» What is needed: The answer must be an exact copy of the records, with every picture removed.

Data extracts START

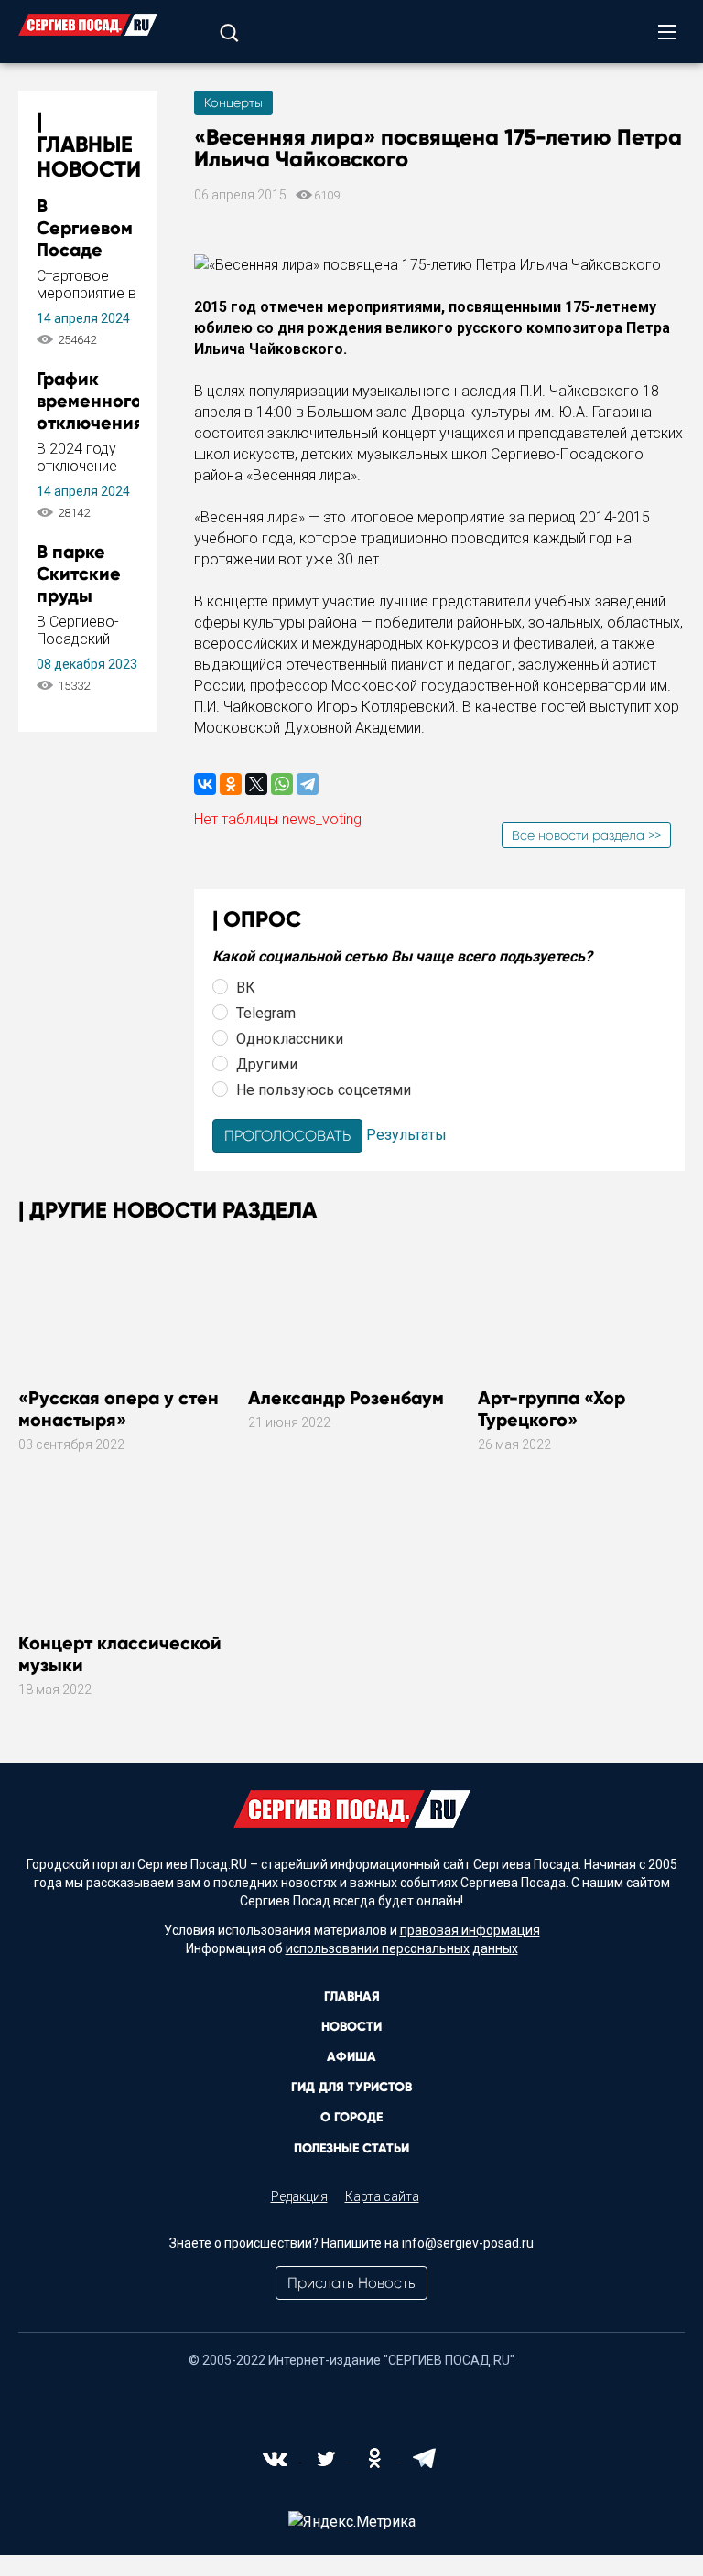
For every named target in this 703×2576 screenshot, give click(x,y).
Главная (352, 1996)
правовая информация (470, 1930)
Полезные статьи (351, 2148)
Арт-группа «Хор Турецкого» (551, 1409)
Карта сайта (382, 2196)
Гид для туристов (351, 2087)
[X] (256, 784)
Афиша (351, 2057)
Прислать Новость (351, 2283)
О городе (351, 2117)
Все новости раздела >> (586, 835)
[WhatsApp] (282, 784)
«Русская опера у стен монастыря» (118, 1409)
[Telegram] (308, 784)
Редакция (299, 2196)
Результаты (406, 1134)
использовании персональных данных (402, 1948)
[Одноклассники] (231, 784)
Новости (351, 2026)
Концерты (233, 102)
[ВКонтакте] (205, 784)
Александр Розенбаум (346, 1398)
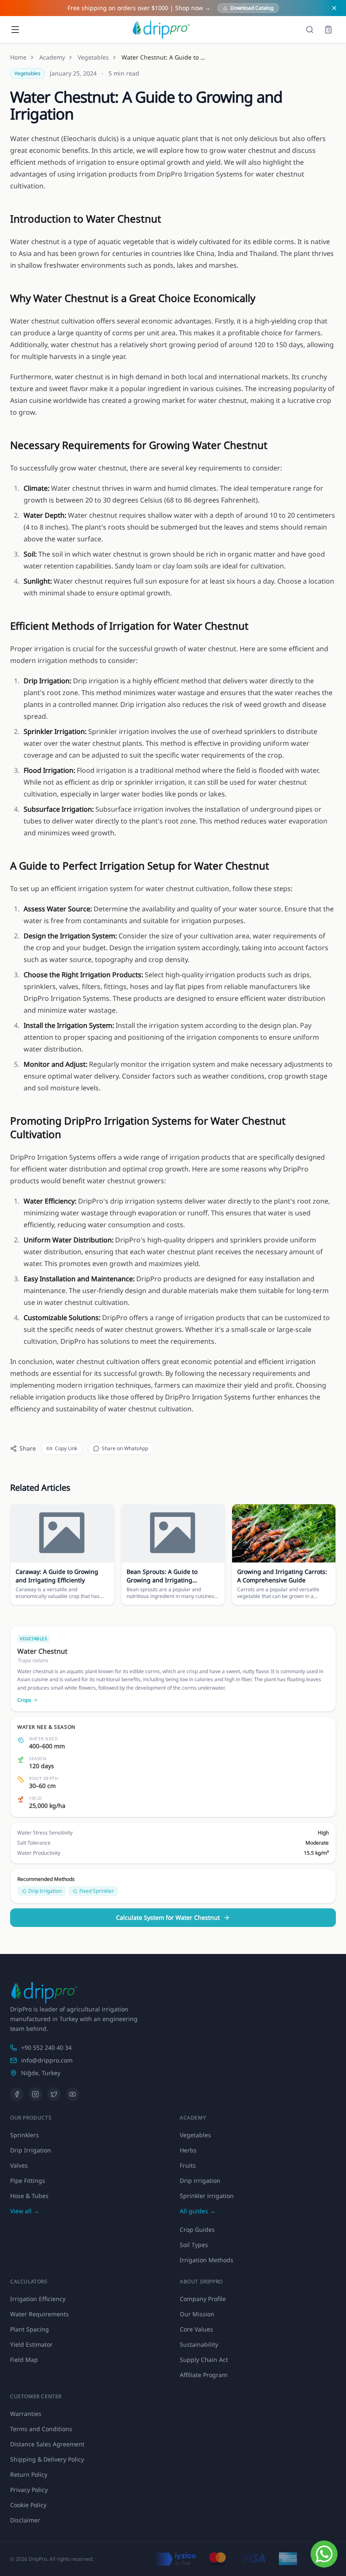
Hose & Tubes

Data extracts END

» Your response:
For every named target in this 703×2576 screenshot, give click(x,y).
Главная (352, 1996)
правовая информация (470, 1930)
Полезные статьи (351, 2148)
Арт-группа «Хор Турецкого» (551, 1409)
Карта сайта (382, 2196)
Гид для туристов (351, 2087)
[X] (256, 784)
Афиша (351, 2057)
Прислать Новость (351, 2283)
О городе (351, 2117)
Все новости раздела >> (586, 835)
[WhatsApp] (282, 784)
«Русская опера у стен монастыря» (118, 1409)
[Telegram] (308, 784)
Редакция (299, 2196)
Результаты (406, 1134)
использовании персональных данных (402, 1948)
[Одноклассники] (231, 784)
Новости (351, 2026)
Концерты (233, 102)
[ВКонтакте] (205, 784)
Александр Розенбаум (346, 1398)
Hose & Tubes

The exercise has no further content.